There is a lot of voice-over on the screen, faithfully bringing Green’s words to life where the pedestrian visuals or good acting could’ve been, and often are, doing the work. Woodley is wonderful as Hazel; very different from other teen roles she’s played, she’s strong and tough and smart, and she can make the WB/CW-ish too-smart, fast-talking teen dialogue work. Elgort, on the other hand, is dreamy (I guess), but the dialogue is a little beyond him, like he can’t keep up with the Gilmore Girls.

But the film feels hampered by its source, and stuck in being a rather tedious adaptation. The visuals look like a TV movie: bland interiors, with no sense of the characters’ inner lives. Emotional moments fall flat because there’s no real sense of impending loss or doom, save Laura Dern’s luminous performance as Hazel’s mom, which basically made me tear up at every moment. (And it made me miss Enlightened.) Music cues and songs come right out of the CW playbook of bland “indie” music that means nothing. Gus and Hazel’s trip to Amsterdam is alternately sweet and cloying, with a side trip to the Anne Frank Museum that crosses over into embarrassingly bad taste. Must Anne Frank’s life and words play over the soundtrack as Hazel struggles to reach the attic? Is that really the comparison that should be made there?

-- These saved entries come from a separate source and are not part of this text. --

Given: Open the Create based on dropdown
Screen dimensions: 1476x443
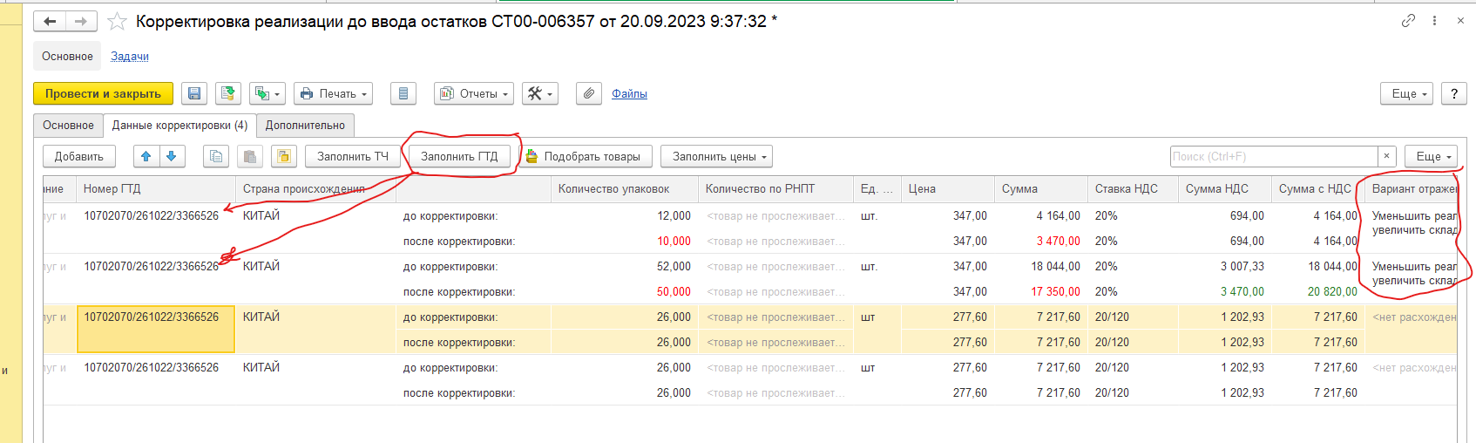Looking at the screenshot, I should [x=267, y=93].
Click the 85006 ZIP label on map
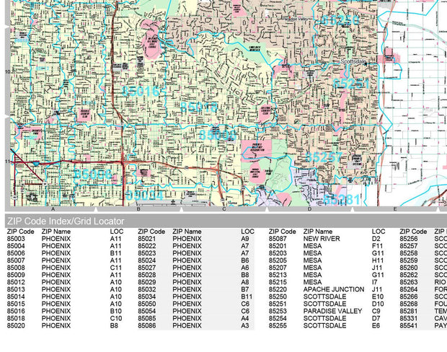The image size is (447, 352). coord(92,175)
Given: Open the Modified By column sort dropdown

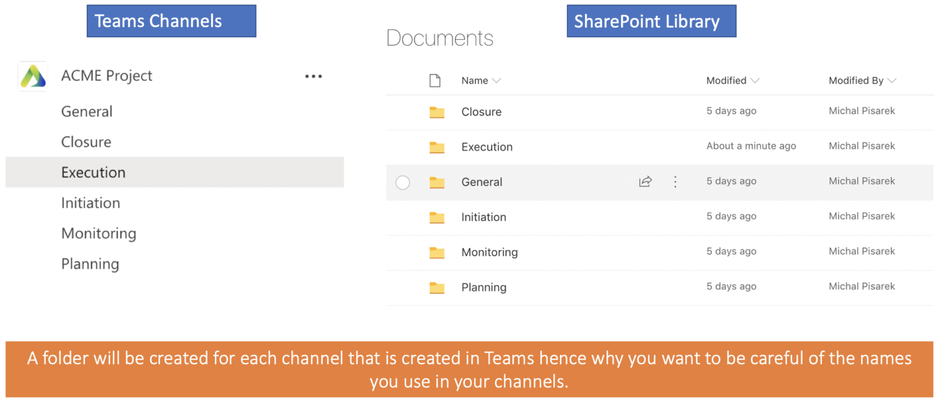Looking at the screenshot, I should (x=893, y=80).
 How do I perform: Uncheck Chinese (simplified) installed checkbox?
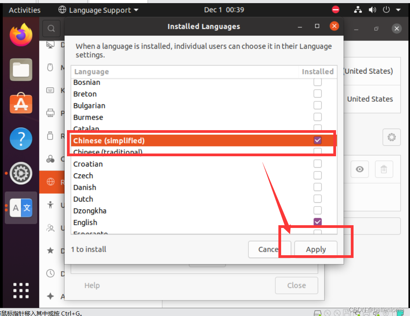[x=317, y=140]
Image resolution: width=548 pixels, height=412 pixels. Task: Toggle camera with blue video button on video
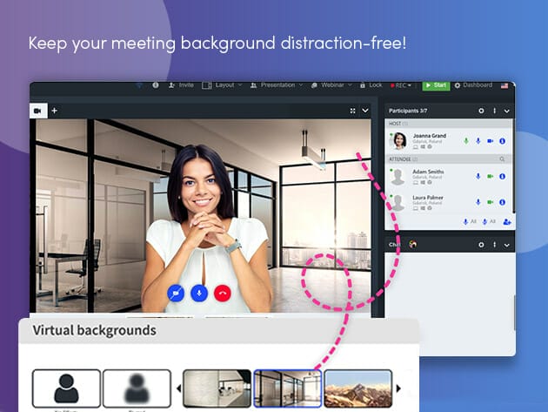176,294
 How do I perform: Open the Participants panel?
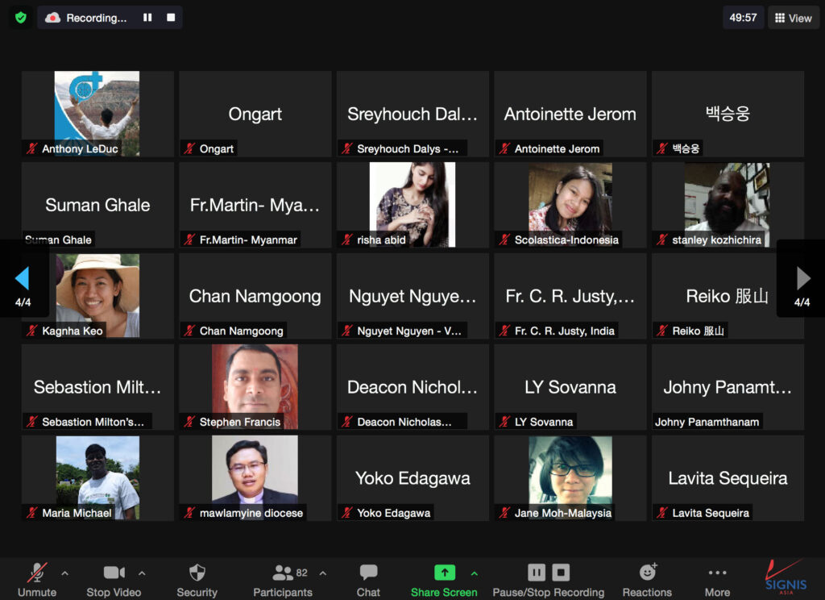pos(283,573)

I liked the book The Fault in Our Stars. I was not expecting to be bored by the film adaptation, and to have my mind wander to what it was that made something like The Spectacular Now work better on the screen. The difference, in all honestly, felt like direction. The Spectacular Now felt lived in, real; The Fault in Our Stars feels clumsy, even boring at points, a blunt instrument disguised as a show on the CW. By adapting the book so faithfully, so true to the dialogue written by Green, the result is somewhat joyless.

Will you still cry? Probably. Will this movie be a hit? Yes. Is Shailene Woodley a national treasure? Definitely. It just seemed that in the right hands, The Fault in Our Stars really could’ve been a teenage tearjerker for the ages, but in Josh Boone’s hands, it’s merely serviceable. It’s sympathetic, when it could’ve been rich with feeling, something deeper: empathetic. And that’s not a metaphor.